Essa história é fictícia, porém, o caso não é incomum. Muitos empregadores demitem funcionários em razão da orientação sexual, do gênero, da religião, da raça ou de doenças e problemas físicos do trabalhador. Em todos esses casos, a dispensa é considerada discriminatória, e gera indenização ao funcionário.

Apesar de a legislação trabalhista permitir que o empregador demita o funcionário sem dar maiores justificativas, algumas decisões da Justiça têm protegido o trabalhador contra as dispensas discriminatórias.

“Os processos sobre o assunto costumam ser um pouco delicados, porque é preciso comprovar que a demissão foi motivada pelo preconceito, geralmente por meio de testemunhas ou do registro de comentários discriminatórios. É uma situação difícil, e o trabalhador deve procurar o sindicato para ter o respaldo necessário nesse caso”, explica o presidente do Sinttrol, João Batista da Silva.

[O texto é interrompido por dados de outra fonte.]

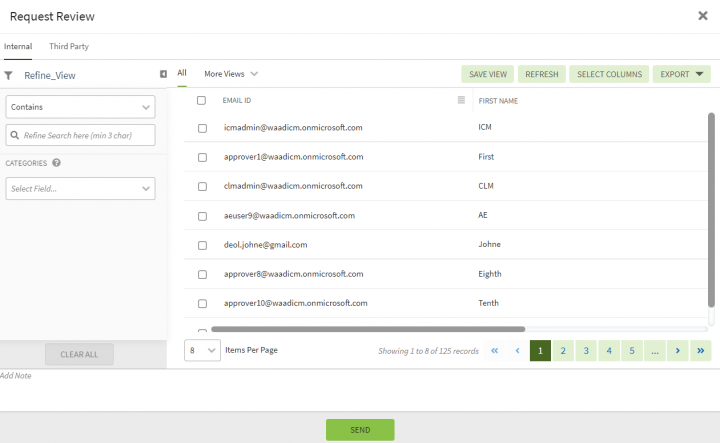Switch to the Third Party tab

(69, 46)
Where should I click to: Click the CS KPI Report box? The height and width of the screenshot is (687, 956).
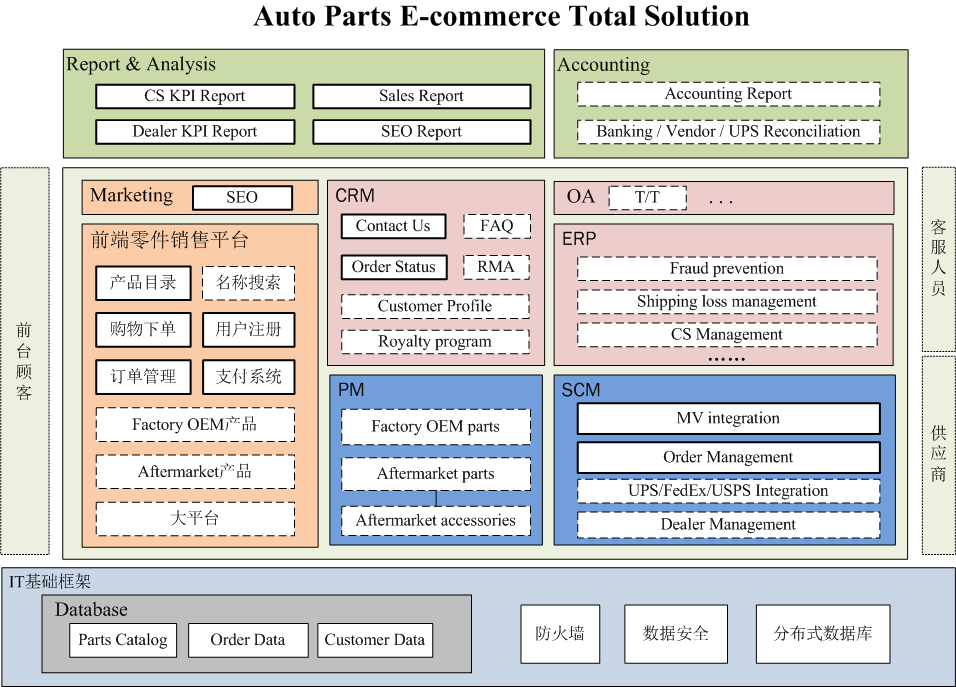[195, 97]
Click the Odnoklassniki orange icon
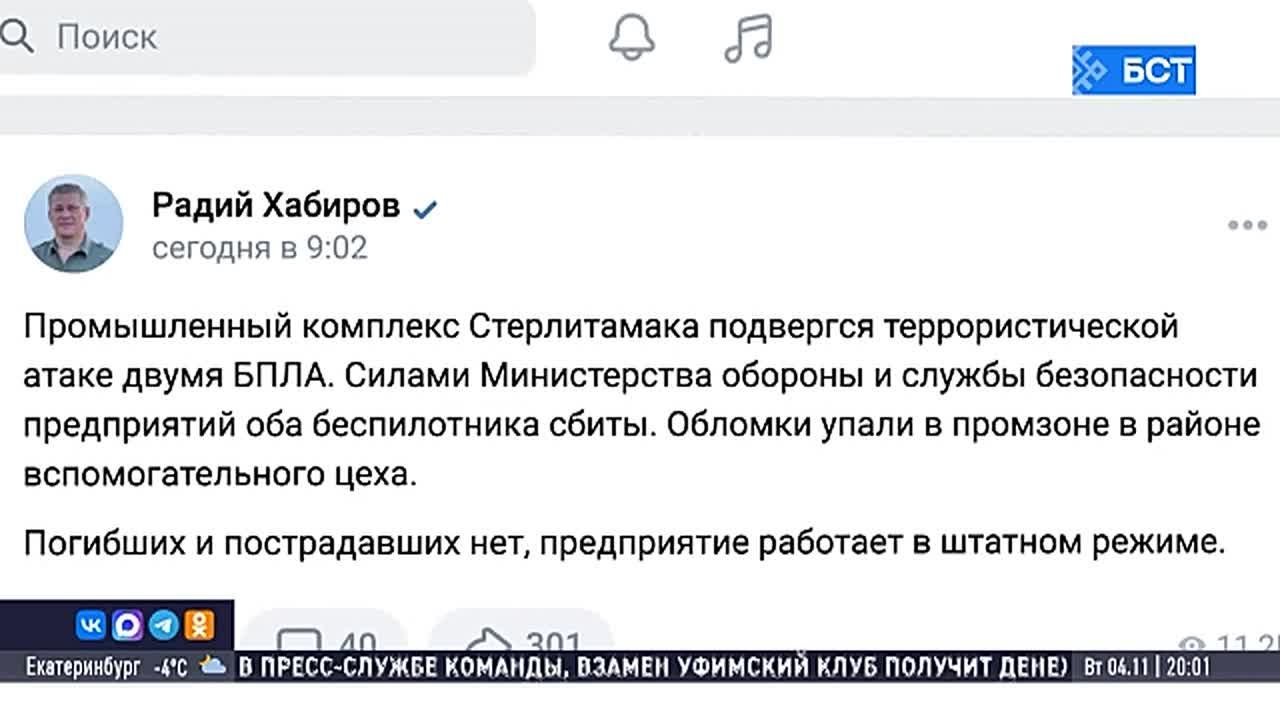 200,625
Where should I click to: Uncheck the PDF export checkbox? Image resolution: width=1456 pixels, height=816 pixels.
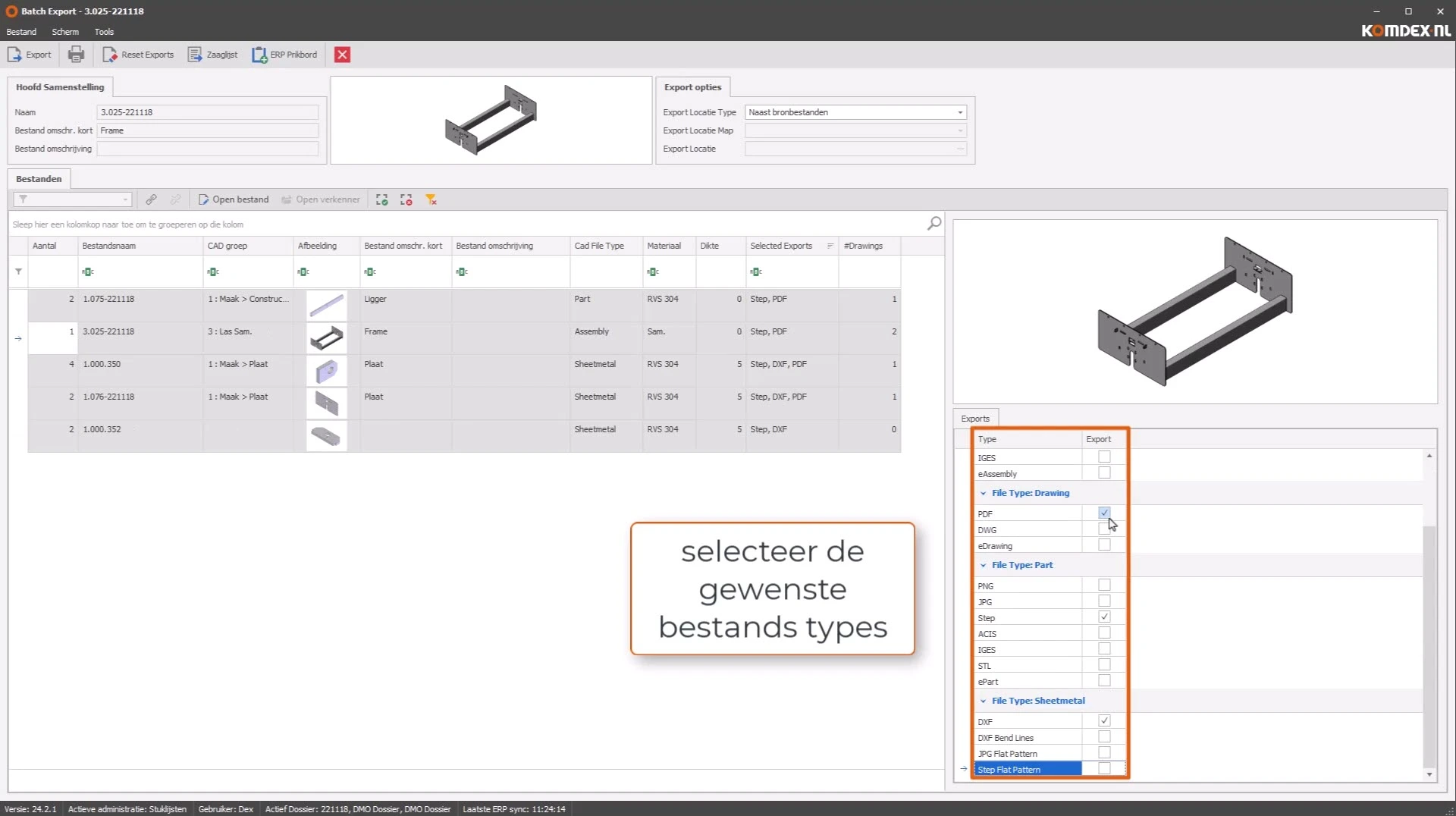(x=1104, y=513)
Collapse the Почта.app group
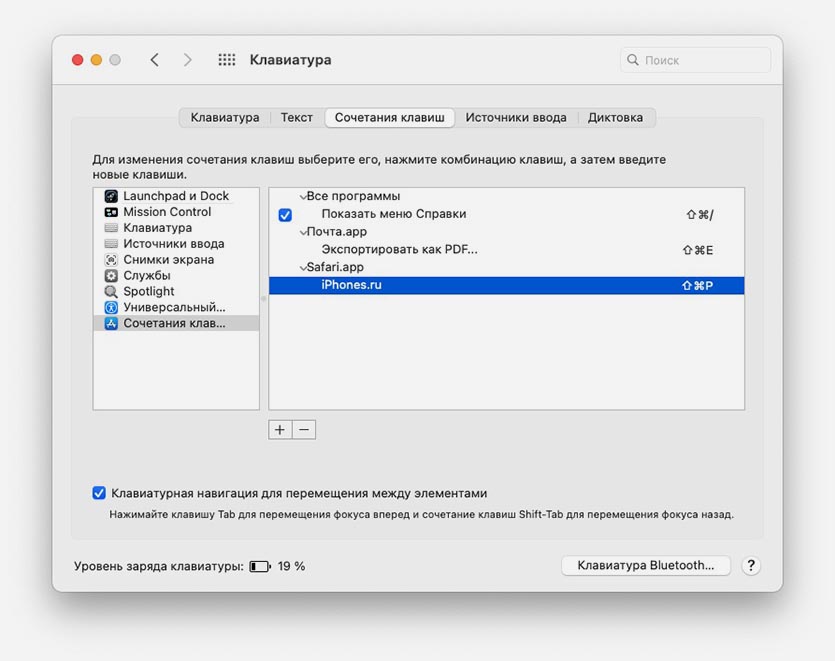835x661 pixels. (x=303, y=232)
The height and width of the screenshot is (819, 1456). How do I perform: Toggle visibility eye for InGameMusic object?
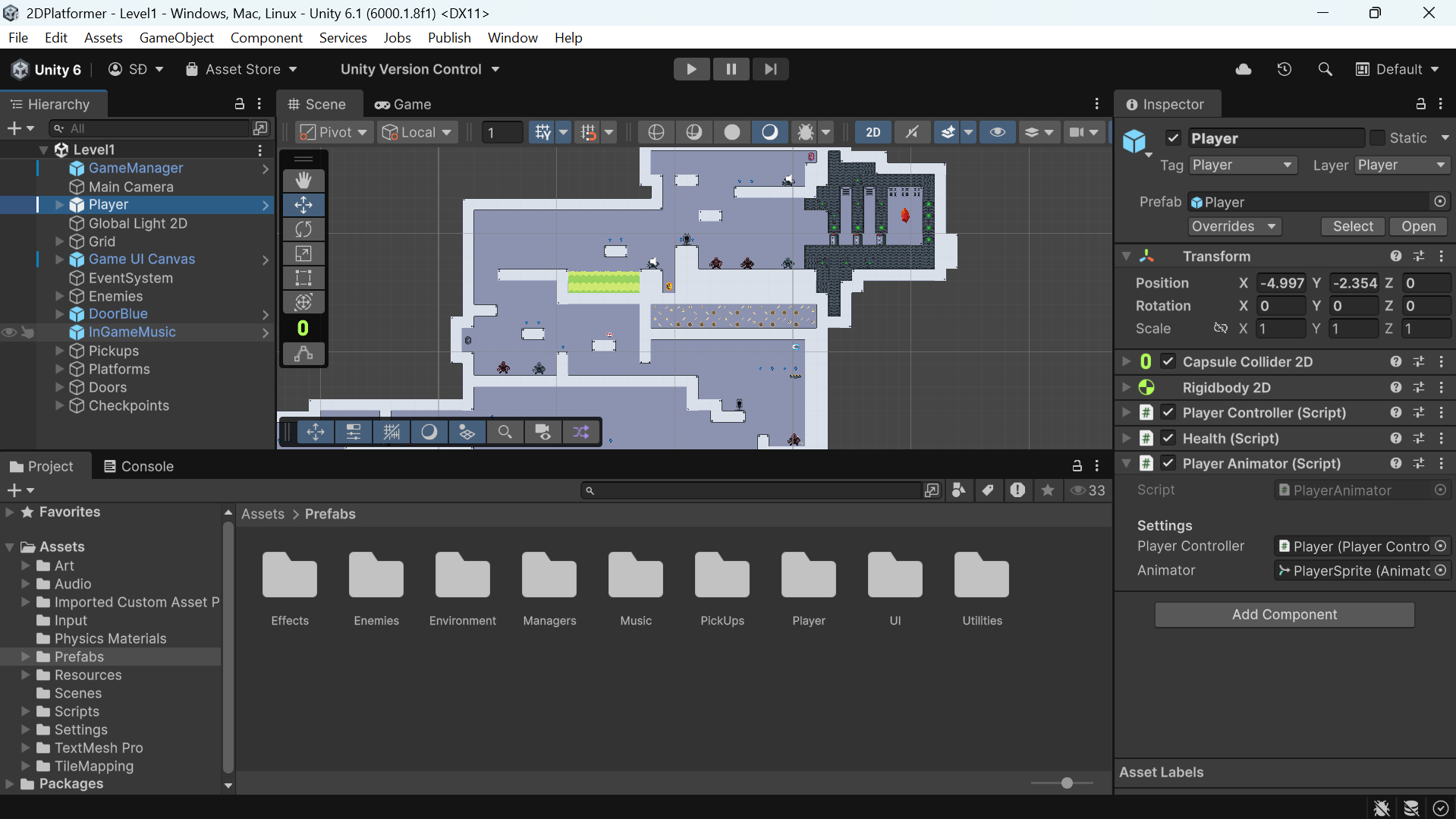pos(9,332)
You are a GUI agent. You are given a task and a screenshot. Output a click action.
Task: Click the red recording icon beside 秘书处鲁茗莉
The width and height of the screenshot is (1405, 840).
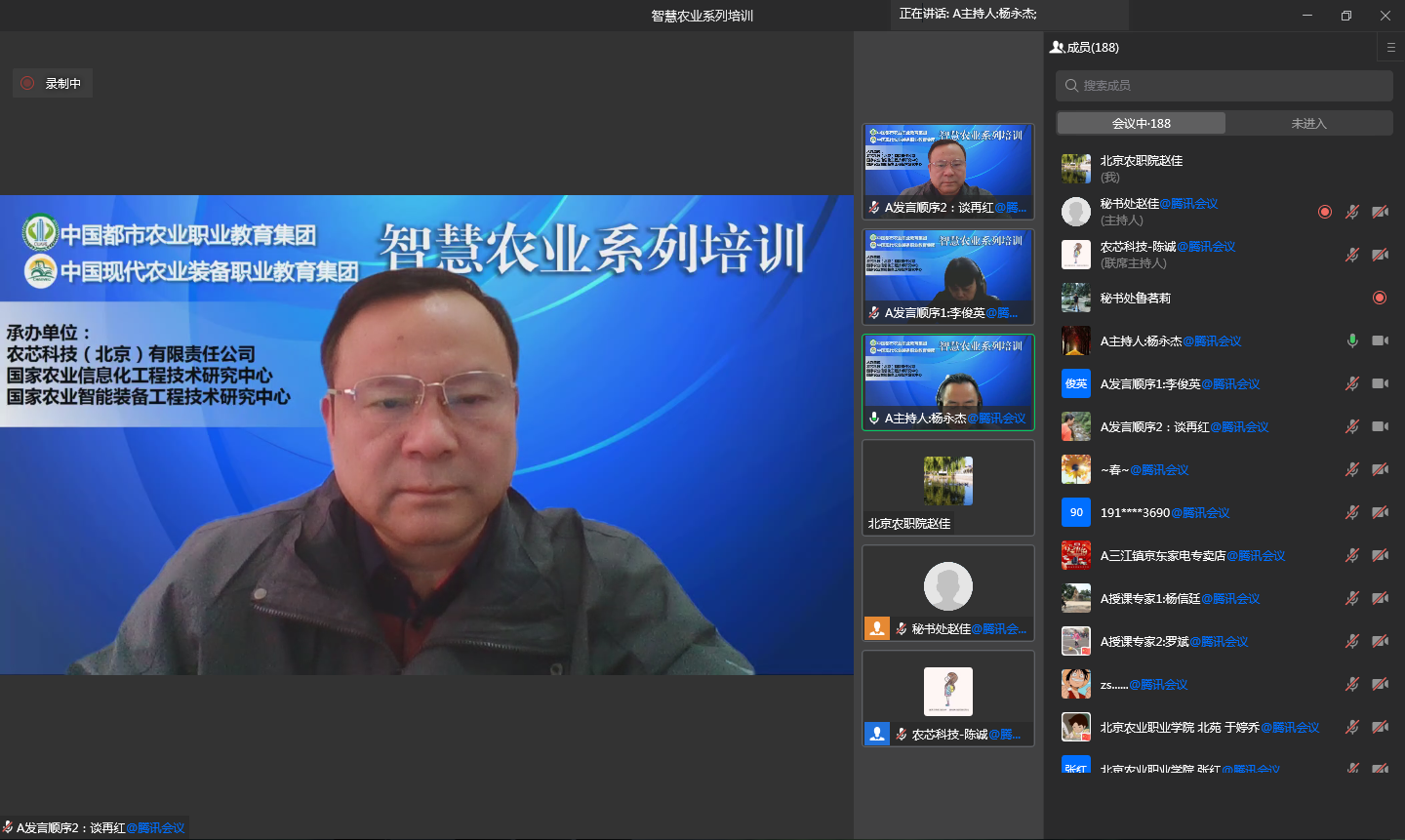click(x=1380, y=298)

Para que você entenda melhor como pode ocorrer essa dispensa, listamos os principais motivos.

  1. Orientação sexual

O preconceito com as pessoas que se relacionam com outras do mesmo sexo ainda é muito comum no Brasil, principalmente no mercado de trabalho. Várias empresas deixam de contratar esses trabalhadores ao saberem da orientação sexual.

Em alguns casos, quando o empregador descobre a opção sexual do trabalhador após assinado o contrato de trabalho, chega a rescindir o vínculo empregatício pelo preconceito relacionado aos homossexuais.

Se comprovada que essa foi a causa da dispensa, o empregador poderá pagar uma indenização por danos morais ao funcionário.

  1. Gênero

O mercado de trabalho ainda é masculino e seletivo com relação às mulheres. Diversas empresas não contratam mulheres para ocupar altos cargos, pois os contratantes acreditam que elas são inferiores. Esse pensamento ultrapassado também é refletido nos salários.

Na América Latina, elas chegam a ganhar 30% menos do que os homens, ocupando os mesmos cargos.

Além disso, há empresas que, quando precisam escolher funcionários para demitir, escolhem mulheres por simplesmente serem do gênero feminino. Caso isso ocorra, também caracteriza dispensa discriminatória, o que gera indenização à trabalhadora demitida.

  1. Religião

Existem mais de 10 mil religiões por todo o mundo. No Brasil, também há grande variedade de grupos religiosos. Mesmo o país sendo laico, ou seja, sem uma religião oficial, muitos empregadores dispensam funcionários simplesmente por não concordarem com a crença do trabalhador.

  1. Raça

Já estamos em 2017, e muitas pessoas ainda acreditam que a cor da pele influencia na capacidade, no caráter e no trabalho das pessoas. Nesse caso, não há nem muito sobre o que discorrer, pois esse pensamento arcaico já deveria ter sido superado pela sociedade há muito tempo.

Porém, como ainda existe o preconceito racial, é preciso ficar atento. Caso o trabalhador seja demitido em razão da sua cor de pele, e não do seu trabalho, a dispensa pode ser considerada discriminatória, se comprovada a motivação racista.

Nesses casos, é bom ficar atento a qualquer atitude preconceituosa que possa ajudar a comprovar a discriminação.

  1. Doenças ou problemas físicos

É claro que uma gripe não será motivação para uma demissão. Mas algumas doenças mais sérias, quando descobertas pelo empregador, podem gerar uma dispensa discriminatória. É o caso do alcoolismo, da hanseníase, de doenças de pele e do Vírus da Imunodeficiência Humana (HIV), que é o mais comum.

Também há casos de empregados que sofrem acidente no trabalho e ficam com sequelas. Alguns chegam a ser dispensados assim que termina sua estabilidade, outros, antes mesmo disso.